> [TEXTE EXTRAIT]:
§

Qu’est-ce que ça pourrait être agréable de disposer d’une télécommande qui nous permette de zapper nos problèmes. Il suffirait d’un petit bouton et on passe à autre chose. Et hop. Next.

Mais, on le sait tous, ça n’existe pas. Ni pour nous, ni pour les autres. Nous sommes donc contraints de nous confronter à nos problèmes. Et d’apprendre à les gérer ou à vivre avec.

Parfois, nous les ramenons également sur notre lieu de travail. Ils franchissent avec nous la porte d’entrée le matin et peuvent nous hanter toute la journée.

Pour les managers et les RH, la limite est parfois ténue entre le respect nécessaire de la vie privée, et l’envie d’accompagner un collaborateur qui souffre, situation qui peut d’ailleurs avoir un impact direct sur le travail ou l’équipe.

Que faire ? Que dire ?

Cette nouvelle OpenSpace va essayer d’apporter quelques éléments de réponse.

§

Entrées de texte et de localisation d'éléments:
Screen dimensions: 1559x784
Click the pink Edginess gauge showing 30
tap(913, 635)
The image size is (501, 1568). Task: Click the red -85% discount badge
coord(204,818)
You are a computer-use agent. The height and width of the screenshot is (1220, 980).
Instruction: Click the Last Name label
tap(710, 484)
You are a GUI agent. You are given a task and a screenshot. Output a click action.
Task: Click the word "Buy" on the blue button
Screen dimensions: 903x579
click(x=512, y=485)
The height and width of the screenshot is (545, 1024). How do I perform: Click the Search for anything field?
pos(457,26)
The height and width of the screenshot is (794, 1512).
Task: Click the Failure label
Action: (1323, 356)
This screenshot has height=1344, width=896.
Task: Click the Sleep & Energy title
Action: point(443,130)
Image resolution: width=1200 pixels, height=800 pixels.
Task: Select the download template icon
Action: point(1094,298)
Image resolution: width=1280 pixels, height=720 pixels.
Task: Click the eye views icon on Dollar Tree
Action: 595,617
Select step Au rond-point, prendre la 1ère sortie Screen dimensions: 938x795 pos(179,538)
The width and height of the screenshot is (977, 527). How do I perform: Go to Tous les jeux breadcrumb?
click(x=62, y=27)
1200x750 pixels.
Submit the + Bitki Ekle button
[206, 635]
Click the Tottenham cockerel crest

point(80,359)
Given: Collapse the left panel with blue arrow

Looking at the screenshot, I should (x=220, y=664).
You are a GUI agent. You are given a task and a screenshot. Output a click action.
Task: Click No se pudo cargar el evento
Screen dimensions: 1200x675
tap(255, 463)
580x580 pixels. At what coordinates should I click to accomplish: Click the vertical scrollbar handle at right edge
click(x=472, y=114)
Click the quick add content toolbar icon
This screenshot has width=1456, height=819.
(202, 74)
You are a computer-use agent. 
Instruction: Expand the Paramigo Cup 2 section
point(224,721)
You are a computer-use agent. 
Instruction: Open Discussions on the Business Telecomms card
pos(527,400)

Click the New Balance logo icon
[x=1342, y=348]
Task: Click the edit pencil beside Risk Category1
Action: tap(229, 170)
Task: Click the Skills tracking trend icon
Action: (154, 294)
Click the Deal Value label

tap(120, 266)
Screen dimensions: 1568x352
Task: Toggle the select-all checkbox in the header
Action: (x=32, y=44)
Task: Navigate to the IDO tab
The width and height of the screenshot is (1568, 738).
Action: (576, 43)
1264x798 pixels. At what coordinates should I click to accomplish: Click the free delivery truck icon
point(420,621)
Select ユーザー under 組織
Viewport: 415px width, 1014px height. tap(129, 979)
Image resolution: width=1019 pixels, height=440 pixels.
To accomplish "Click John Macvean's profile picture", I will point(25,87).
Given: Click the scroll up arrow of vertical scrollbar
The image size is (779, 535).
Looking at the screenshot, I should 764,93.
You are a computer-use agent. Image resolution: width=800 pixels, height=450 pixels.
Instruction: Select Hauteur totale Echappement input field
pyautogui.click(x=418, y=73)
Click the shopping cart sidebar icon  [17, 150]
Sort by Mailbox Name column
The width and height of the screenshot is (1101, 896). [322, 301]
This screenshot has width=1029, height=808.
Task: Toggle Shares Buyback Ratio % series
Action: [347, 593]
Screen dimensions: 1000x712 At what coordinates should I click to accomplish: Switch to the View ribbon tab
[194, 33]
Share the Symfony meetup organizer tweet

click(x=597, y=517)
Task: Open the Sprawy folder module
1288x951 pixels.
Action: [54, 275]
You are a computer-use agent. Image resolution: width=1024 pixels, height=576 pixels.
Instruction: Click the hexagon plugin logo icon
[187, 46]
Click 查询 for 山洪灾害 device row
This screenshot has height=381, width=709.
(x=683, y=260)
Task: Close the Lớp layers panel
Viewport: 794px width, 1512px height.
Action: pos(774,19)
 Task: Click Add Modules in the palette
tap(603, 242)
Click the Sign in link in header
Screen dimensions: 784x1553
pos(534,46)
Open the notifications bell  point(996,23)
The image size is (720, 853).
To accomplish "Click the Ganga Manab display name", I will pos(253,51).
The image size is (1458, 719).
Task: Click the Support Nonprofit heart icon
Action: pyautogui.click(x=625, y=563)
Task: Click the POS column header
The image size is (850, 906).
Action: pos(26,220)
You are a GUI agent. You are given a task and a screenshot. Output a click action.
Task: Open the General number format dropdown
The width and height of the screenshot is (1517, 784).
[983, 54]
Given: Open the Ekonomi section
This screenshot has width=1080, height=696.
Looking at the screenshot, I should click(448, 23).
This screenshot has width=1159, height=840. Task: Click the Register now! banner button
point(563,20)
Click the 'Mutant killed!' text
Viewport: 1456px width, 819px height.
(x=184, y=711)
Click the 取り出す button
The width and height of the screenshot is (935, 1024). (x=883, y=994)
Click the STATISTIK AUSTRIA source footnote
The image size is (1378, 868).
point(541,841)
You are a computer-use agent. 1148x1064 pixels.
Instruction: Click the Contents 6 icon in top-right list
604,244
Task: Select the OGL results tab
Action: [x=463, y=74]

§

> [PROBLÈMES À RÉSOUDRE]:
(a) D'après le texte extrait, pour qui la limite entre le respect de la vie privée et l'envie d'accompagner un collaborateur qui souffre est-elle parfois ténue ?
(b) Résumez le texte extrait en deux phrases.
Les données constituent un matériau à part, distinct du texte extrait.

> [RÉSULTATS ATTENDUS]:
(a) Pour les managers et les RH.

(b) Aucune télécommande ne permet de zapper nos problèmes : nous devons les affronter, et nous les emportons parfois au travail, où ils peuvent nous hanter toute la journée. Pour les managers et les RH, la limite est parfois ténue entre le respect de la vie privée et l'envie d'accompagner un collaborateur qui souffre, et cette nouvelle OpenSpace veut apporter quelques éléments de réponse.